Dresden – Es hat einige Zeit gebraucht, aber nun ist die Entscheidung gefallen: Das Deutsche Zentrum für Luft- und Raumfahrt (DLR) wird in Dresden ein Software-Institut aufbauen. Das Institut soll in das Lehmann-Zentrum, eine Zentrale Wissenschaftliche Einrichtung der TU Dresden, eingebettet werden.

Für die TU Dresden geht damit ein lang gehegter Wunsch in Erfüllung. Der Rektor der TUD, Professor Hans Müller-Steinhagen, früher selbst lange Jahre Institutsdirektor am DLR, hat sich seit seinem Amtsantritt im Jahr 2010 für die Einrichtung eines DLR-Institutes an der TU Dresden eingesetzt und freut sich nun über diese Entscheidung: „Das DLR entscheidet sich bekanntermaßen ausschließlich für Standorte mit sehr leistungsstarken Universitäten. Deshalb sehe ich die heutige Entscheidung auch als eine weitere Bestätigung der Exzellenz der TU Dresden.“ Zudem sei die Einrichtung des DLR-Softwareinstitutes „Erfolg und Bereicherung für die TU Dresden, aber auch für die Stadt Dresden und den Freistaat Sachsen.“

An der TUD gibt es schon seit vielen Jahren zahlreiche sehr erfolgreiche wissenschaftliche Aktivitäten in den Bereichen Softwareentwicklung, Hochleistungsrechnen, Big-Data, 5G-Lab, Internet der Dinge oder Sicherheit im Internet, auf denen das neue DLR-Institut aufbauen kann. Professor Wolfgang E. Nagel, Direktor des Zentrums für Informationsdienste und Hochleistungsrechnen (ZIH) der TUD, betont: „Insgesamt bietet das DLR-Software-Institut im Verbund mit dem Lehmann-Zentrum eine exzellente Möglichkeit, neue innovative Anwendungsfelder, zum Beispiel aus dem Bereich der cyberphysikalischen Systeme, inhaltlich und methodisch mit den Forschungsbereichen Cloud Computing, Hochleistungsrechnen und Big Data zu verbinden. So können wir diese noch nicht nachhaltig besetzten Themen der Software-Forschung als wissenschaftliche Schwerpunktthemen entwickeln.“

Ziel des neuen Dresdner Instituts ist die strategische Plattformforschung und –entwicklung zur Unterstützung der virtuellen Systemfähigkeit des deutschen Luftfahrtsektors in den Bereichen Hardware, Software und Anwendungssysteme. Schwerpunkt ist die Forschung für innovative Technologien bei der anwendungsnahen Umsetzung in den Bereichen Produktionstechnik und Robotik, Systeme und Simulation sowie Virtuelle Realität. Dabei soll es nach Worten von Professor Hans Müller-Steinhagen auch eine enge Zusammenarbeit mit den anderen Partnereinrichtungen des Wissenschaftsverbunds DRESDEN-concept geben. „Das DLR-Institut ist eine hochkarätige Ergänzung des Portfolios außeruniversitärer Forschungseinrichtungen in Dresden und ich werde mich dafür einsetzen, dass es schnellstmöglich auch Mitglied in unserem Wissenschaftsverbund DRESDEN-concept wird.“ Diese weitere Stärkung von DRESDEN-concept wertet die TU Dresden als einen wichtigen Baustein für ihre Bewerbung in der nächsten Runde der Exzellenzinitiative.

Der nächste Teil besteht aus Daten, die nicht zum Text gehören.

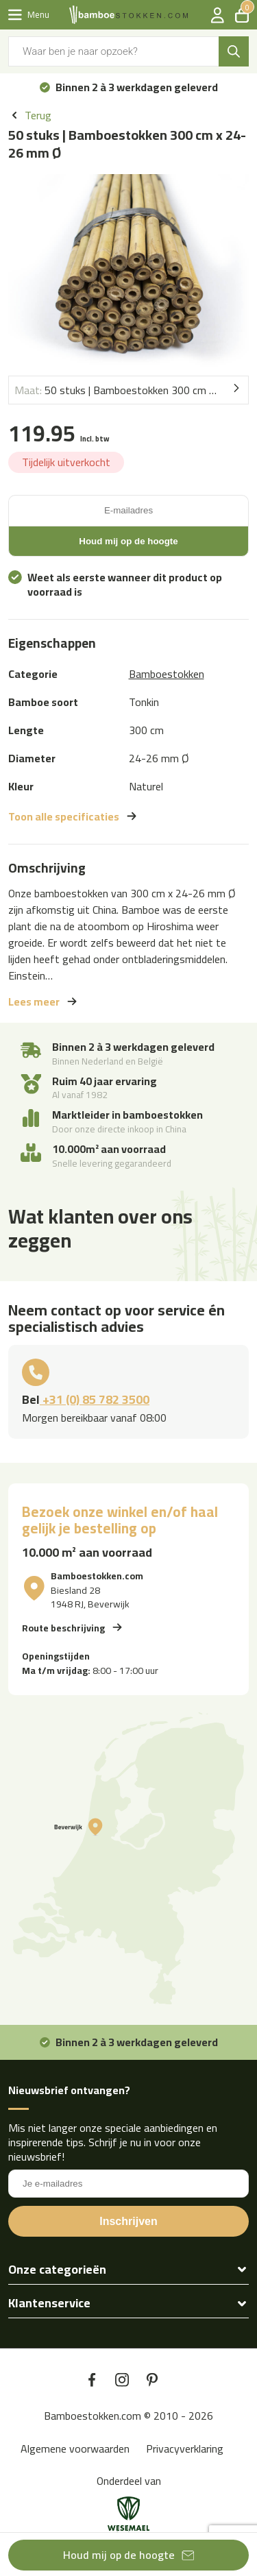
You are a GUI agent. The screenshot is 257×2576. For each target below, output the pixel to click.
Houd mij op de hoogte (119, 2554)
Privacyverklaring (184, 2448)
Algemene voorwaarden (75, 2448)
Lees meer (34, 1001)
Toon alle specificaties (63, 816)
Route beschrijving (63, 1627)
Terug (38, 115)
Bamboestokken (166, 674)
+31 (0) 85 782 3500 (94, 1399)
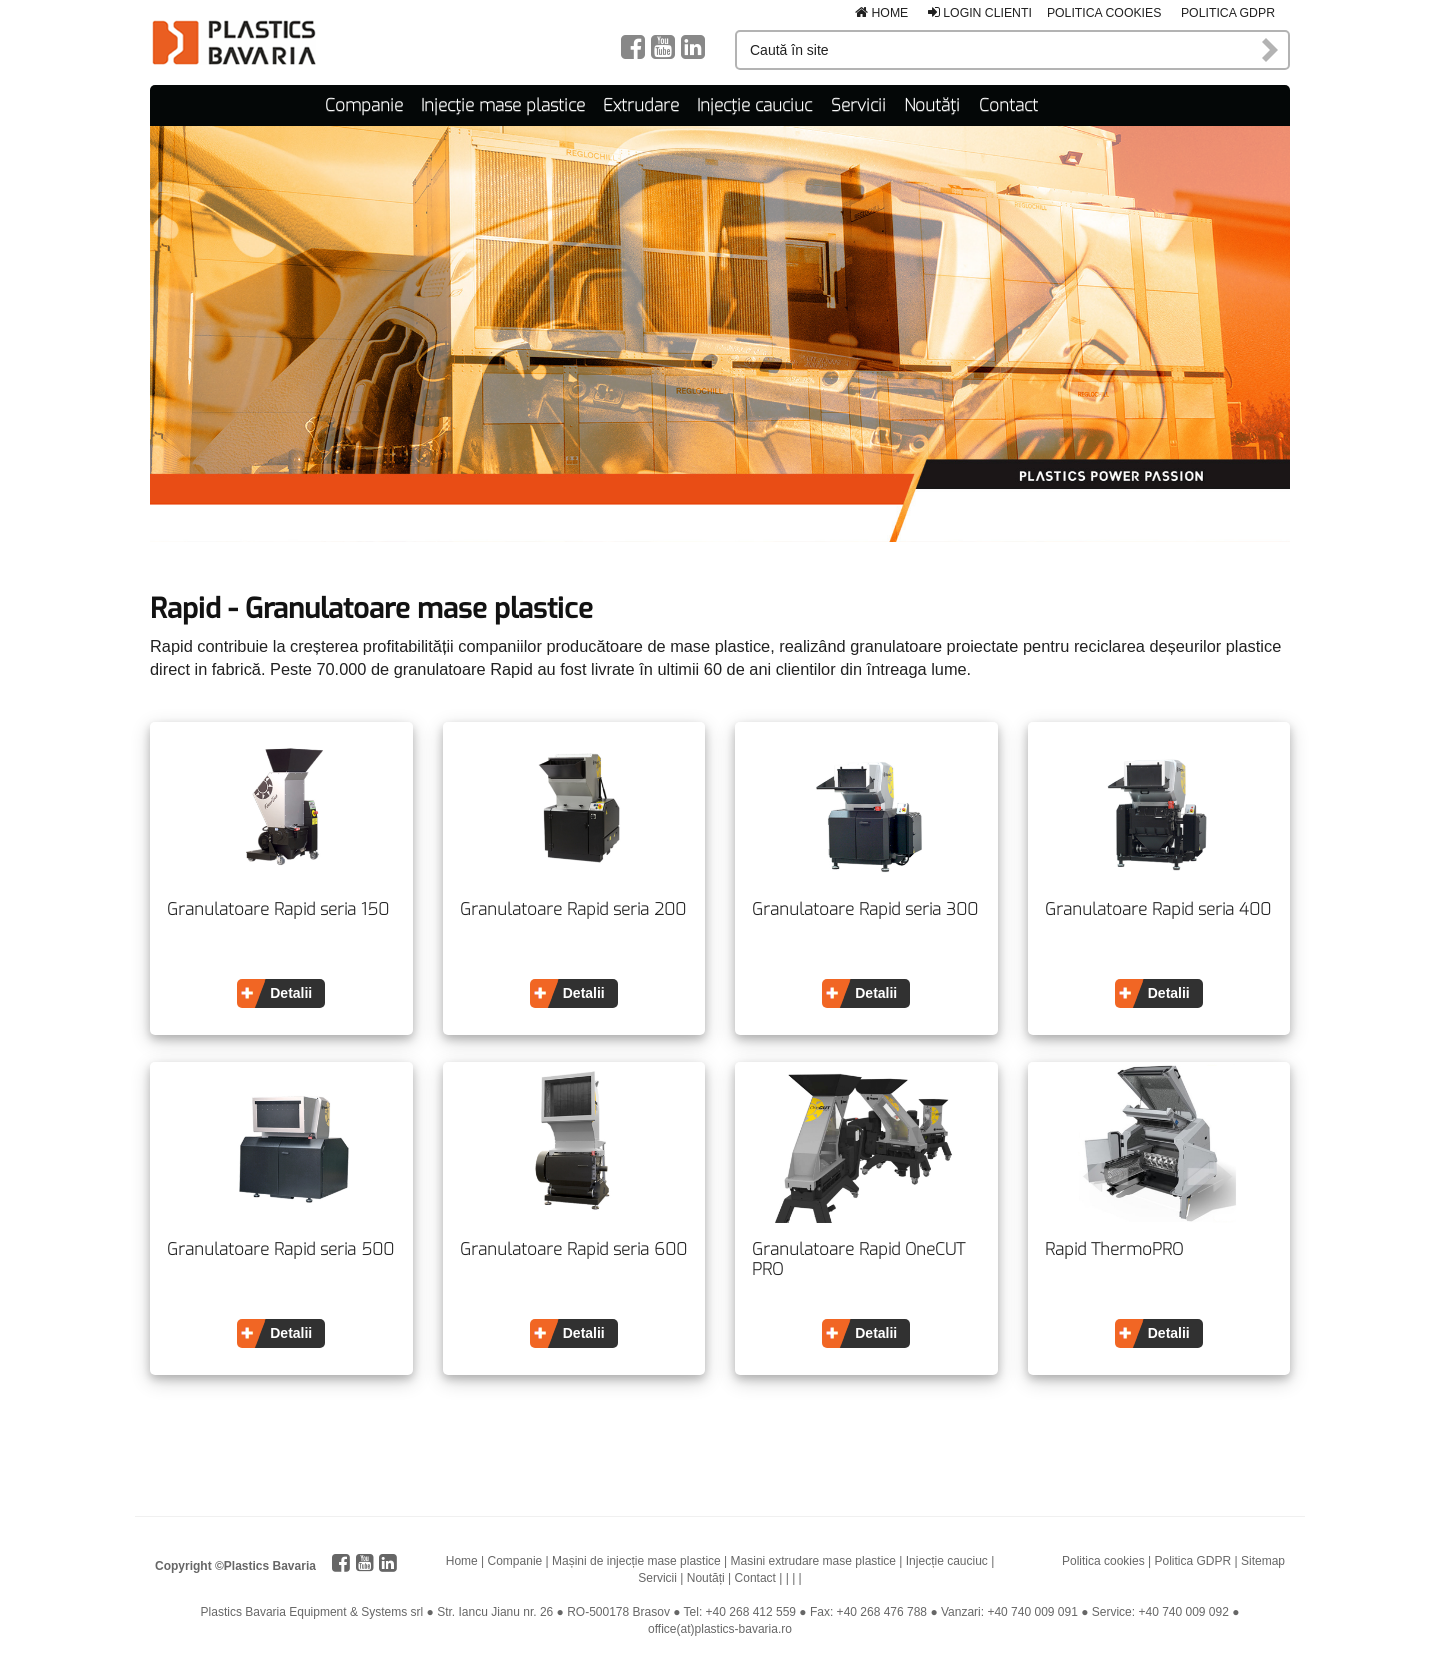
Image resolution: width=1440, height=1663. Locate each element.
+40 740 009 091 (1032, 1612)
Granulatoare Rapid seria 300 (865, 910)
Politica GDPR (1228, 13)
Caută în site (1271, 50)
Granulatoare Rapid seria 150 (278, 910)
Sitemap (1263, 1561)
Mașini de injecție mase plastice (636, 1561)
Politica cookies (1104, 13)
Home (881, 13)
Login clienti (980, 13)
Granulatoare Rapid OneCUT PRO (858, 1259)
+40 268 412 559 (751, 1612)
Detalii (291, 993)
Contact (1008, 105)
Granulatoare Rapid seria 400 (1158, 910)
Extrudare (641, 105)
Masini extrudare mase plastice (813, 1561)
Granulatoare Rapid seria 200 (573, 910)
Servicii (858, 105)
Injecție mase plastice (503, 105)
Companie (364, 105)
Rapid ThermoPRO (1114, 1250)
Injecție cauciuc (754, 105)
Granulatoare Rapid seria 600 (573, 1250)
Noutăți (932, 105)
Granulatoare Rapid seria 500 (280, 1250)
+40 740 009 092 (1183, 1612)
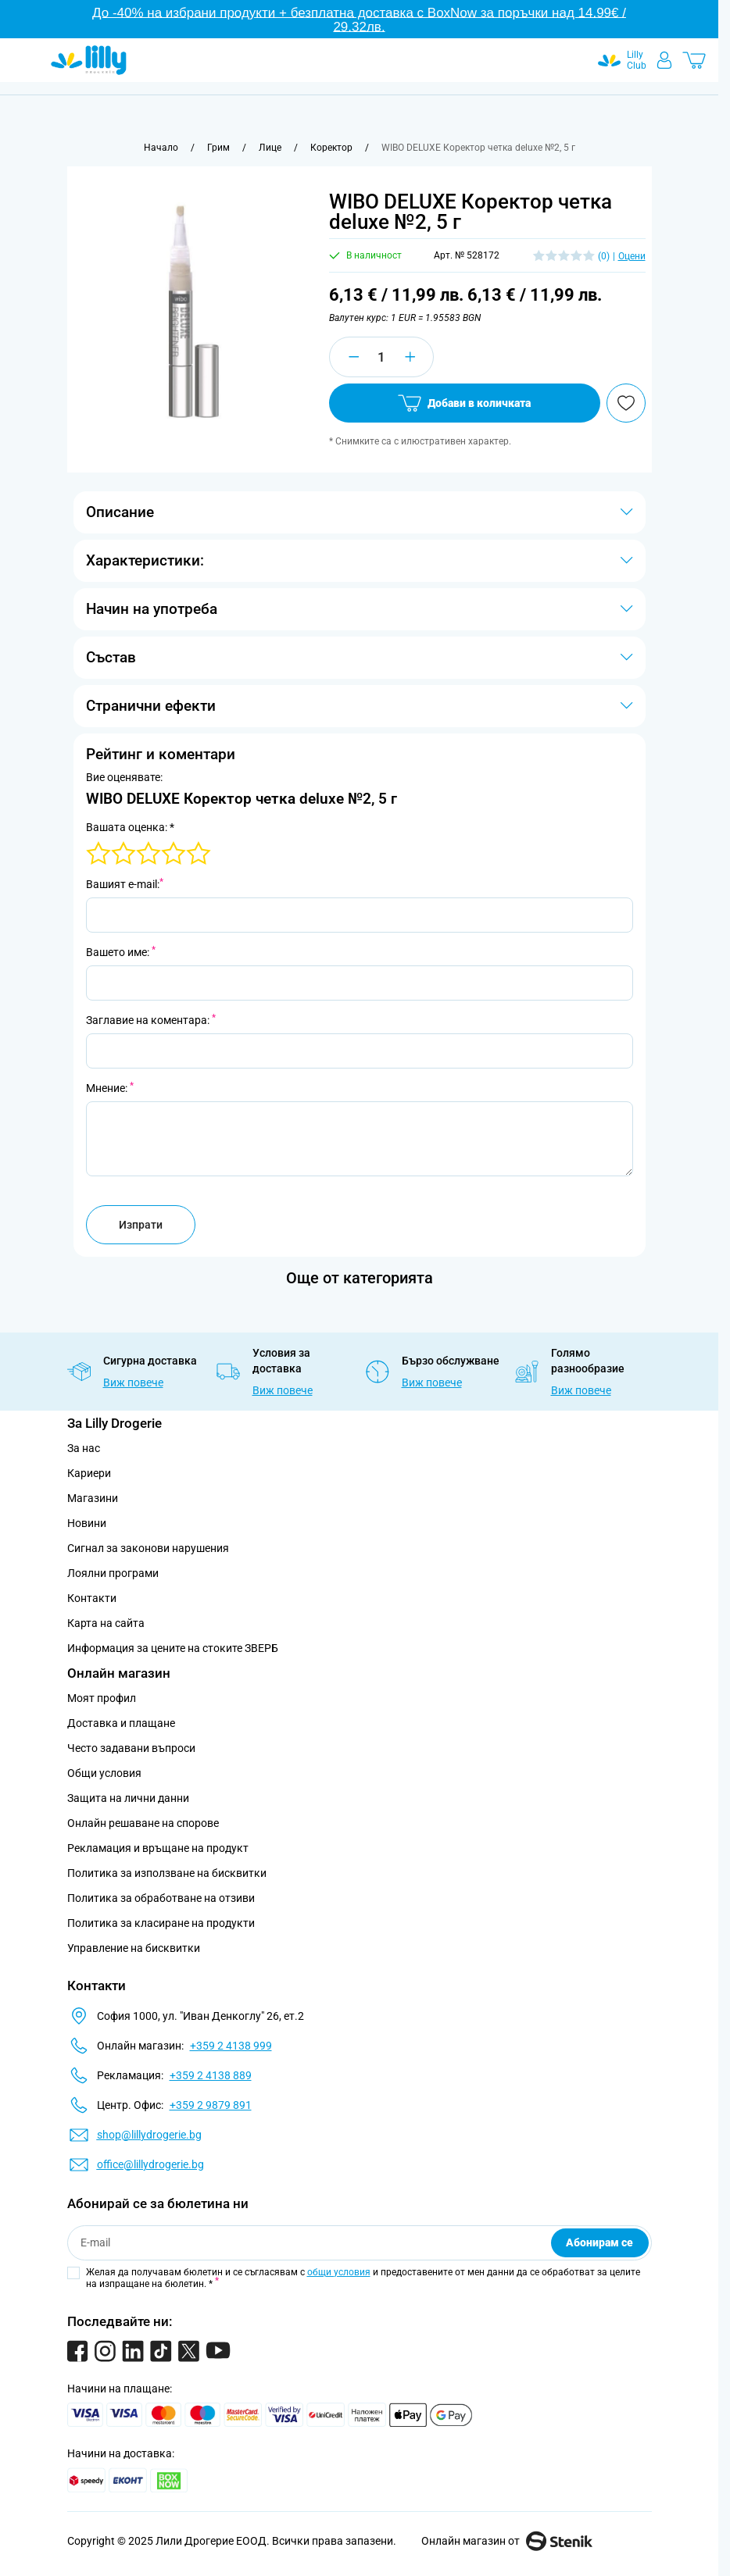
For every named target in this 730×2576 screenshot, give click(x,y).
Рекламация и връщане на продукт (159, 1848)
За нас (83, 1448)
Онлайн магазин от (506, 2541)
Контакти (91, 1598)
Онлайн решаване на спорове (143, 1823)
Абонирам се (599, 2242)
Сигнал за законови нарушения (148, 1548)
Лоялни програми (113, 1573)
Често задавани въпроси (131, 1748)
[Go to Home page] (88, 60)
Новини (86, 1523)
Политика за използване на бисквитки (167, 1873)
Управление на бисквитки (133, 1948)
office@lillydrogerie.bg (150, 2164)
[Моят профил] (664, 60)
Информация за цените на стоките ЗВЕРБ (172, 1648)
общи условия (338, 2272)
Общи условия (104, 1773)
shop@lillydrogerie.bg (149, 2134)
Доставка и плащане (121, 1723)
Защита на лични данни (128, 1798)
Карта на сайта (106, 1623)
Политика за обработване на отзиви (161, 1898)
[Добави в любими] (626, 403)
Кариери (89, 1473)
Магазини (92, 1498)
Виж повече (133, 1382)
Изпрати (141, 1224)
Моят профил (101, 1698)
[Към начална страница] (161, 147)
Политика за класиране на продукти (161, 1923)
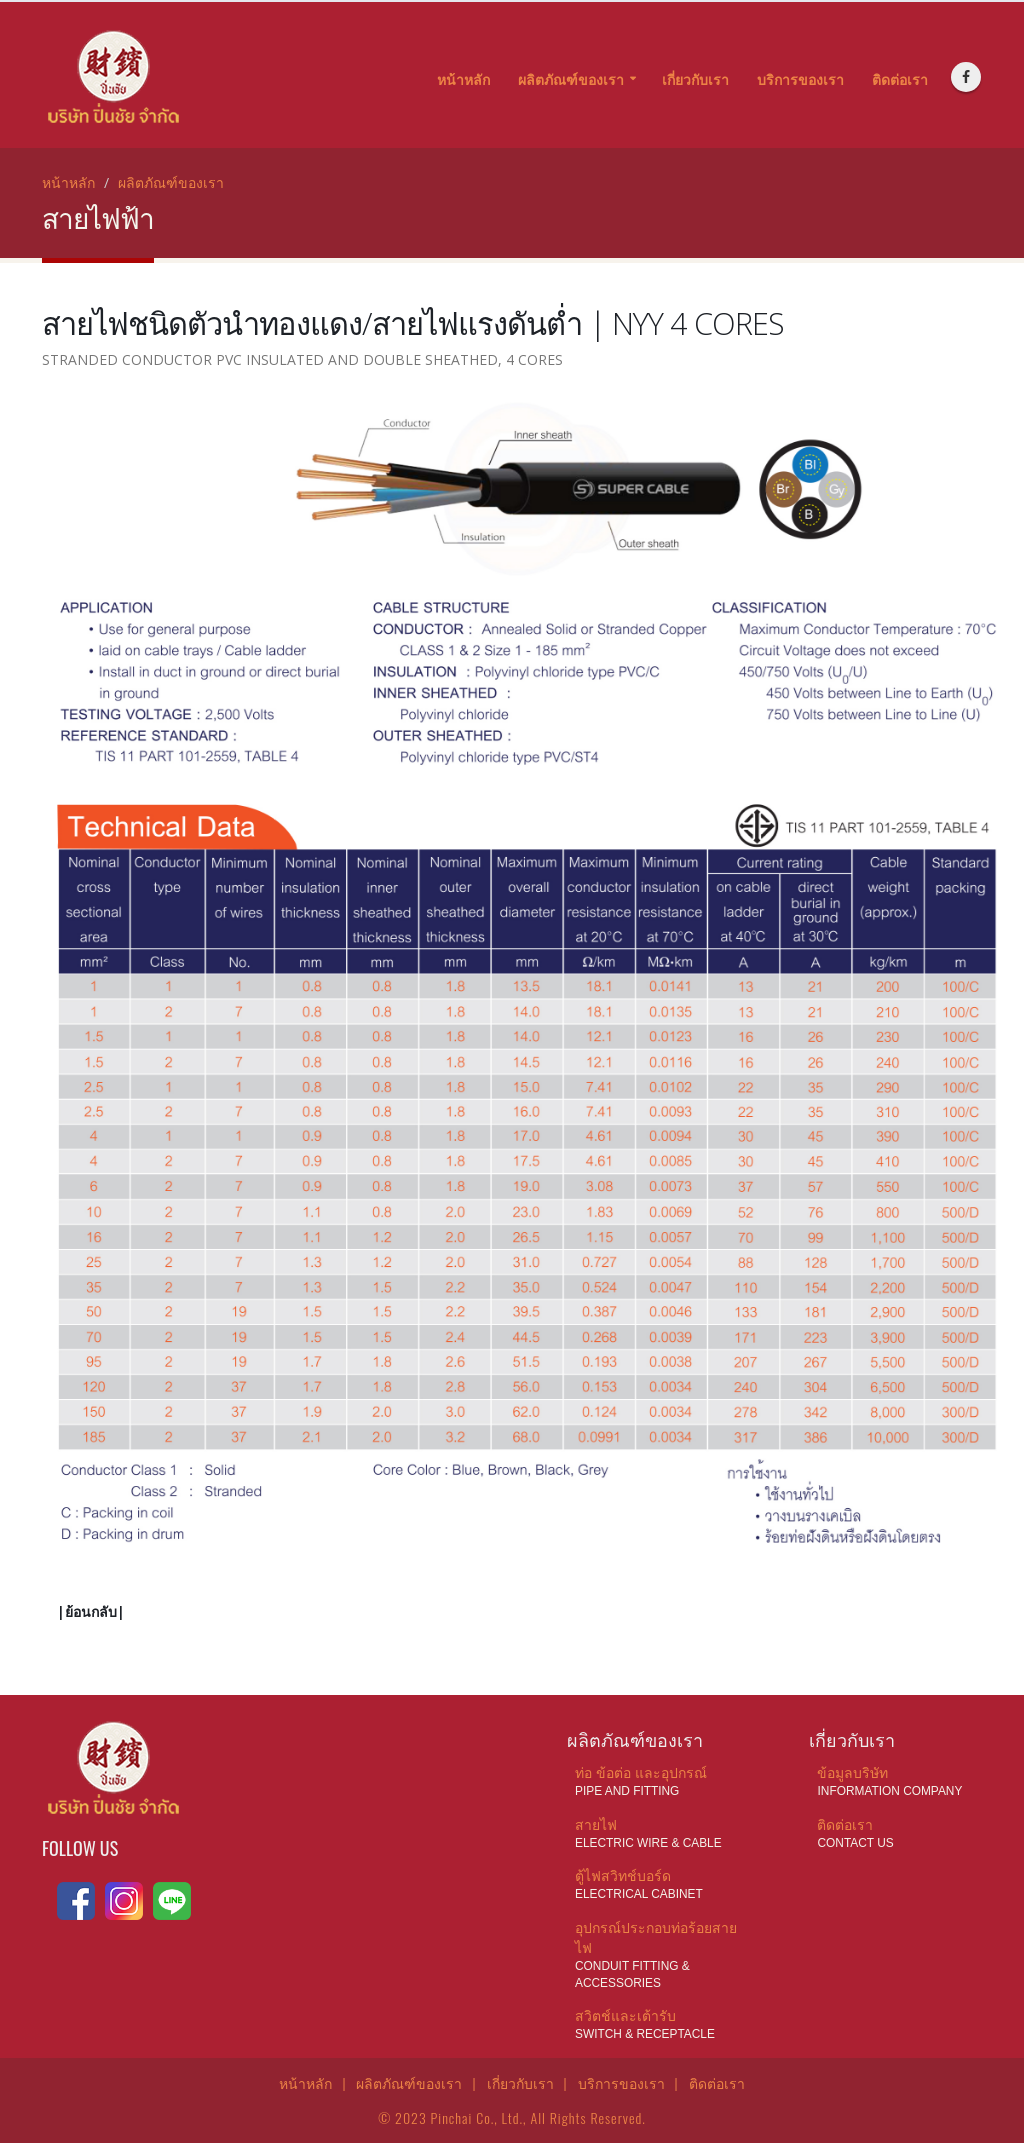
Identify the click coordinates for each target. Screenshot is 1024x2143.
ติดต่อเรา (900, 79)
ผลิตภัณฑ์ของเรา (571, 79)
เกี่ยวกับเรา (695, 79)
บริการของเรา (800, 79)
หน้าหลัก (463, 79)
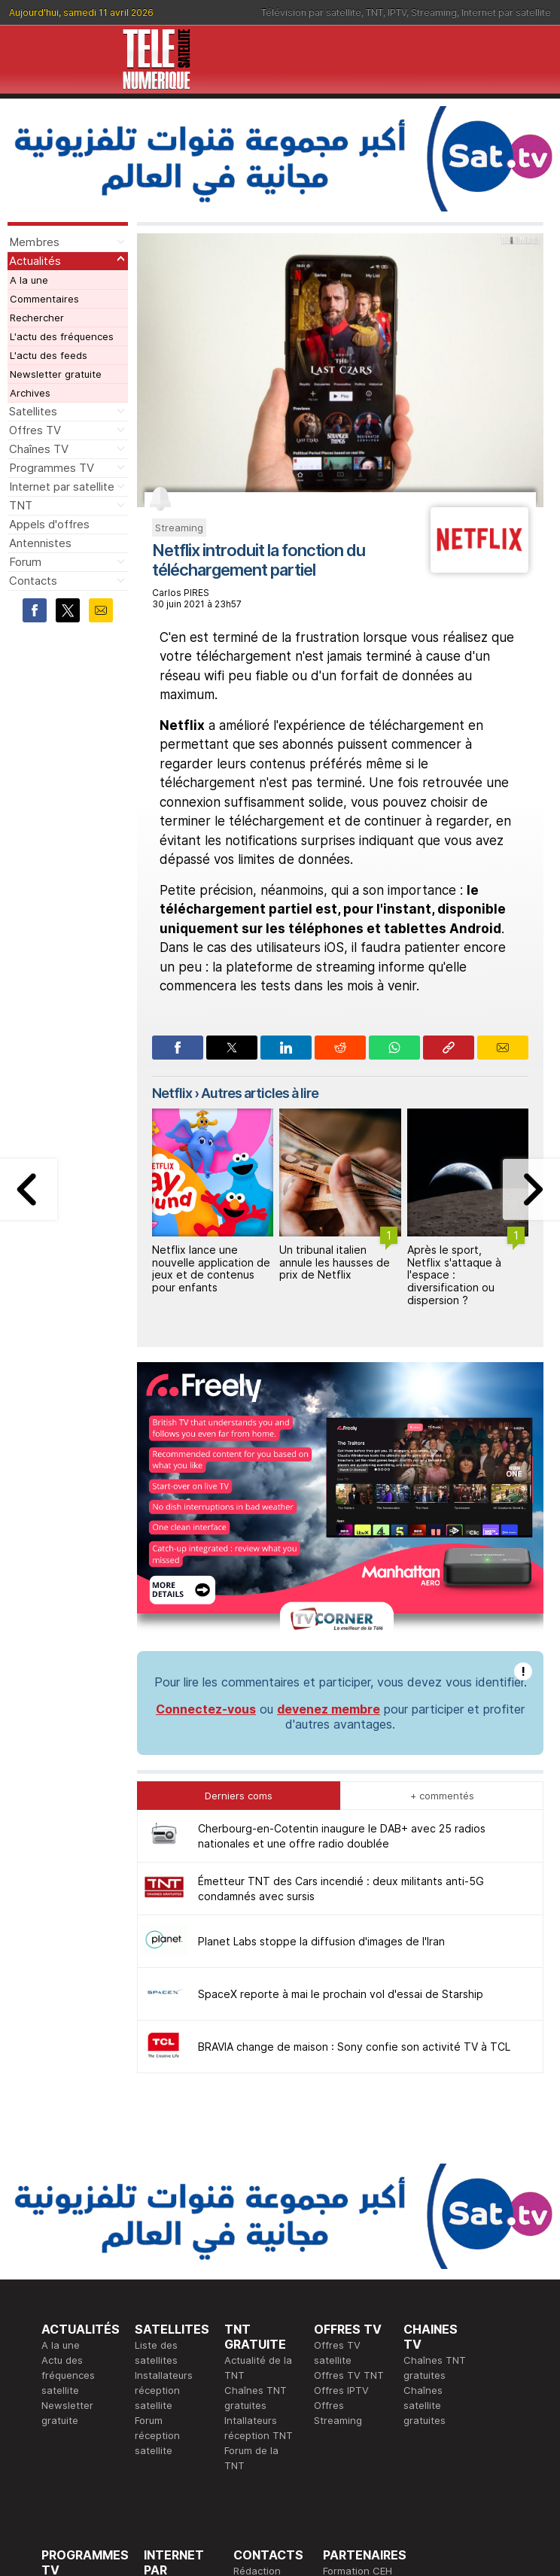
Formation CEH (357, 2340)
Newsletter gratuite (56, 374)
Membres (34, 242)
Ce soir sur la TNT (84, 2385)
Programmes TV (51, 468)
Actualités (35, 261)
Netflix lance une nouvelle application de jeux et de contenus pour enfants (211, 1268)
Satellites (33, 411)
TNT (374, 12)
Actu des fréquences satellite (68, 2144)
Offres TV (35, 430)
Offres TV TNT (349, 2144)
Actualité (164, 2370)
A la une (29, 280)
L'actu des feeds (48, 355)
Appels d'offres (49, 524)
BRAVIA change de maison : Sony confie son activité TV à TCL (354, 1815)
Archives (30, 393)
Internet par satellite (506, 12)
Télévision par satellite (311, 12)
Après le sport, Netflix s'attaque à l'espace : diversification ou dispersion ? (454, 1274)
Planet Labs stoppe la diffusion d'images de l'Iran (321, 1710)
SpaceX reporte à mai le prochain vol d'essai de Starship (340, 1762)
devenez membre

Schon im Jahr 2017 soll die erste Ausbaustufe des Instituts mit ca. 50 Mitarbeitern starten, die in Räumen der TUD arbeiten werden. Ein neues Gebäude für das Software-Institut ist im unmittelbaren Umfeld des Hochleistungsrechners der TUD geplant, um neben der inhaltlichen auch eine räumliche Integration zu schaffen.